→ **Brief**: Please restate each entry word for word.

→ **Stored data**:
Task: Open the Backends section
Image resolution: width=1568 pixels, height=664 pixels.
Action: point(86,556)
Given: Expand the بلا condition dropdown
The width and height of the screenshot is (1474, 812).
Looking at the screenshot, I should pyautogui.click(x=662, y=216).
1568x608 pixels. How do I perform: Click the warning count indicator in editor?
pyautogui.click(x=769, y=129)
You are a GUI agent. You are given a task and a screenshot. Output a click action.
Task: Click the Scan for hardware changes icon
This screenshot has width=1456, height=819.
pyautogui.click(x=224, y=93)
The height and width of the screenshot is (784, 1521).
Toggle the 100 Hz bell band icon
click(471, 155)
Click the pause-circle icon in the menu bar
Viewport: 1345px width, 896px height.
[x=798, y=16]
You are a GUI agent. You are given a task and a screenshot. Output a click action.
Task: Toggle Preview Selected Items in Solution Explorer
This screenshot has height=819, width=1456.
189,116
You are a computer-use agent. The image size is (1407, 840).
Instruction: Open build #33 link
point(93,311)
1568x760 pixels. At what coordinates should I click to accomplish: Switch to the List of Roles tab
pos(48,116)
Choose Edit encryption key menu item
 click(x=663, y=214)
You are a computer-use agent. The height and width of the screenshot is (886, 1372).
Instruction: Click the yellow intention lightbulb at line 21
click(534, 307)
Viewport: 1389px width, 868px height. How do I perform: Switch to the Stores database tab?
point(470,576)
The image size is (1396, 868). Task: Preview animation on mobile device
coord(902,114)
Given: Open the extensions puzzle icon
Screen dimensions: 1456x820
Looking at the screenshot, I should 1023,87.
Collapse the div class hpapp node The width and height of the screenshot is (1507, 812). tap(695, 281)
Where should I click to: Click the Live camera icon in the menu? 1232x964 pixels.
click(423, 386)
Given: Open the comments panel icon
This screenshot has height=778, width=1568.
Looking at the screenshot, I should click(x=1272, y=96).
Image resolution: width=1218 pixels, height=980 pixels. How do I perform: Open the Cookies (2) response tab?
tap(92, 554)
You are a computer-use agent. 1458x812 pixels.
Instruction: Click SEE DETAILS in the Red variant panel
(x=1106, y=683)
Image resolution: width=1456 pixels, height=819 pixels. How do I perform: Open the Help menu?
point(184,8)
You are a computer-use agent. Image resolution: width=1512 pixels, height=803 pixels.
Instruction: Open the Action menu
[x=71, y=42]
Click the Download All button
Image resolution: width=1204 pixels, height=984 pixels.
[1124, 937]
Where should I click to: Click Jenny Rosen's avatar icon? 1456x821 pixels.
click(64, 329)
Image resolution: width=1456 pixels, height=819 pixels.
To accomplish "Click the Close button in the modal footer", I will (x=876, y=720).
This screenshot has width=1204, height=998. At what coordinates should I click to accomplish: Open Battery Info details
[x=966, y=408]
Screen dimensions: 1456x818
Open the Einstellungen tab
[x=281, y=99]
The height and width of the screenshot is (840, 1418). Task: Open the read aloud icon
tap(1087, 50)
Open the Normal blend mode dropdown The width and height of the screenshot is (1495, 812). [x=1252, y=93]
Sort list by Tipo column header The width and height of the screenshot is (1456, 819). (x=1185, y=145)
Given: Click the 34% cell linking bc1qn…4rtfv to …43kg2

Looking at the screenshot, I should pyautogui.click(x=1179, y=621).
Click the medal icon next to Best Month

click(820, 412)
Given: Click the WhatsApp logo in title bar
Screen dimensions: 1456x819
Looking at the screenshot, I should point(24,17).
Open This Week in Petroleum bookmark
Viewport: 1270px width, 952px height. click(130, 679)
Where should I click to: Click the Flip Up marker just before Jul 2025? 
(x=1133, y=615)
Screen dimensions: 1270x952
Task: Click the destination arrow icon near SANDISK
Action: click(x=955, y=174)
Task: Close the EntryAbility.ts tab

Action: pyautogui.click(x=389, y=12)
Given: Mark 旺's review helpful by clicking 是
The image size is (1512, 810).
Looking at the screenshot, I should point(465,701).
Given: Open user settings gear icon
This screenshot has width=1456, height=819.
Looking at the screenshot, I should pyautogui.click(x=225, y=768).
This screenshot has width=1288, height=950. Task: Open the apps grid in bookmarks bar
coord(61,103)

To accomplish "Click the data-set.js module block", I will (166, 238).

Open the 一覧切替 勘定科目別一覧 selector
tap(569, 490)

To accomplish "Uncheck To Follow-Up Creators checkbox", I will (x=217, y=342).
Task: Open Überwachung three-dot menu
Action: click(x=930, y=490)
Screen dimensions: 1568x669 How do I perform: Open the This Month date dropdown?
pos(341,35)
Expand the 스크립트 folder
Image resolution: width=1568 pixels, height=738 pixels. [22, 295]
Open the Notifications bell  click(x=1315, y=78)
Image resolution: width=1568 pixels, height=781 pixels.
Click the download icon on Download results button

→ **Solution**:
Task: Open the Backends section
Image resolution: width=1568 pixels, height=664 pixels.
Action: point(86,556)
Given: Expand the بلا condition dropdown
The width and height of the screenshot is (1474, 812).
Looking at the screenshot, I should pyautogui.click(x=662, y=216).
1568x608 pixels. How do I perform: Click the warning count indicator in editor?
pyautogui.click(x=769, y=129)
You are a GUI agent. You are given a task and a screenshot. Output a click action.
Task: Click the Scan for hardware changes icon
This screenshot has width=1456, height=819.
pyautogui.click(x=224, y=93)
The height and width of the screenshot is (784, 1521).
Toggle the 100 Hz bell band icon
click(471, 155)
Click the pause-circle icon in the menu bar
Viewport: 1345px width, 896px height.
[x=798, y=16]
You are a GUI agent. You are given a task and a screenshot. Output a click action.
Task: Toggle Preview Selected Items in Solution Explorer
This screenshot has height=819, width=1456.
189,116
You are a computer-use agent. The image size is (1407, 840).
Instruction: Open build #33 link
point(93,311)
1568x760 pixels. At what coordinates should I click to accomplish: Switch to the List of Roles tab
pos(48,116)
Choose Edit encryption key menu item
 click(x=663, y=214)
You are a computer-use agent. The height and width of the screenshot is (886, 1372).
Instruction: Click the yellow intention lightbulb at line 21
click(534, 307)
Viewport: 1389px width, 868px height. How do I perform: Switch to the Stores database tab?
point(470,576)
The image size is (1396, 868). Task: Preview animation on mobile device
coord(902,114)
Given: Open the extensions puzzle icon
Screen dimensions: 1456x820
Looking at the screenshot, I should 1023,87.
Collapse the div class hpapp node The width and height of the screenshot is (1507, 812). tap(695, 281)
Where should I click to: Click the Live camera icon in the menu? 1232x964 pixels.
click(423, 386)
Given: Open the comments panel icon
This screenshot has height=778, width=1568.
Looking at the screenshot, I should click(x=1272, y=96).
Image resolution: width=1218 pixels, height=980 pixels. How do I perform: Open the Cookies (2) response tab?
tap(92, 554)
You are a computer-use agent. 1458x812 pixels.
Instruction: Click SEE DETAILS in the Red variant panel
(x=1106, y=683)
Image resolution: width=1456 pixels, height=819 pixels. How do I perform: Open the Help menu?
point(184,8)
You are a computer-use agent. Image resolution: width=1512 pixels, height=803 pixels.
Instruction: Open the Action menu
[x=71, y=42]
Click the Download All button
Image resolution: width=1204 pixels, height=984 pixels.
[1124, 937]
Where should I click to: Click Jenny Rosen's avatar icon? 1456x821 pixels.
click(64, 329)
Image resolution: width=1456 pixels, height=819 pixels.
To accomplish "Click the Close button in the modal footer", I will (x=876, y=720).
This screenshot has width=1204, height=998. At what coordinates should I click to accomplish: Open Battery Info details
[x=966, y=408]
Screen dimensions: 1456x818
Open the Einstellungen tab
[x=281, y=99]
The height and width of the screenshot is (840, 1418). Task: Open the read aloud icon
tap(1087, 50)
Open the Normal blend mode dropdown The width and height of the screenshot is (1495, 812). [x=1252, y=93]
Sort list by Tipo column header The width and height of the screenshot is (1456, 819). (x=1185, y=145)
Given: Click the 34% cell linking bc1qn…4rtfv to …43kg2

Looking at the screenshot, I should pyautogui.click(x=1179, y=621).
Click the medal icon next to Best Month

click(820, 412)
Given: Click the WhatsApp logo in title bar
Screen dimensions: 1456x819
Looking at the screenshot, I should point(24,17).
Open This Week in Petroleum bookmark
Viewport: 1270px width, 952px height. click(130, 679)
Where should I click to: Click the Flip Up marker just before Jul 2025? 
(x=1133, y=615)
Screen dimensions: 1270x952
Task: Click the destination arrow icon near SANDISK
Action: click(x=955, y=174)
Task: Close the EntryAbility.ts tab

Action: pyautogui.click(x=389, y=12)
Given: Mark 旺's review helpful by clicking 是
The image size is (1512, 810).
Looking at the screenshot, I should point(465,701).
Given: Open user settings gear icon
This screenshot has width=1456, height=819.
Looking at the screenshot, I should pyautogui.click(x=225, y=768).
This screenshot has width=1288, height=950. Task: Open the apps grid in bookmarks bar
coord(61,103)

To accomplish "Click the data-set.js module block", I will (166, 238).

Open the 一覧切替 勘定科目別一覧 selector
tap(569, 490)

To accomplish "Uncheck To Follow-Up Creators checkbox", I will (x=217, y=342).
Task: Open Überwachung three-dot menu
Action: click(x=930, y=490)
Screen dimensions: 1568x669 How do I perform: Open the This Month date dropdown?
pos(341,35)
Expand the 스크립트 folder
Image resolution: width=1568 pixels, height=738 pixels. [22, 295]
Open the Notifications bell  click(x=1315, y=78)
Image resolution: width=1568 pixels, height=781 pixels.
Click the download icon on Download results button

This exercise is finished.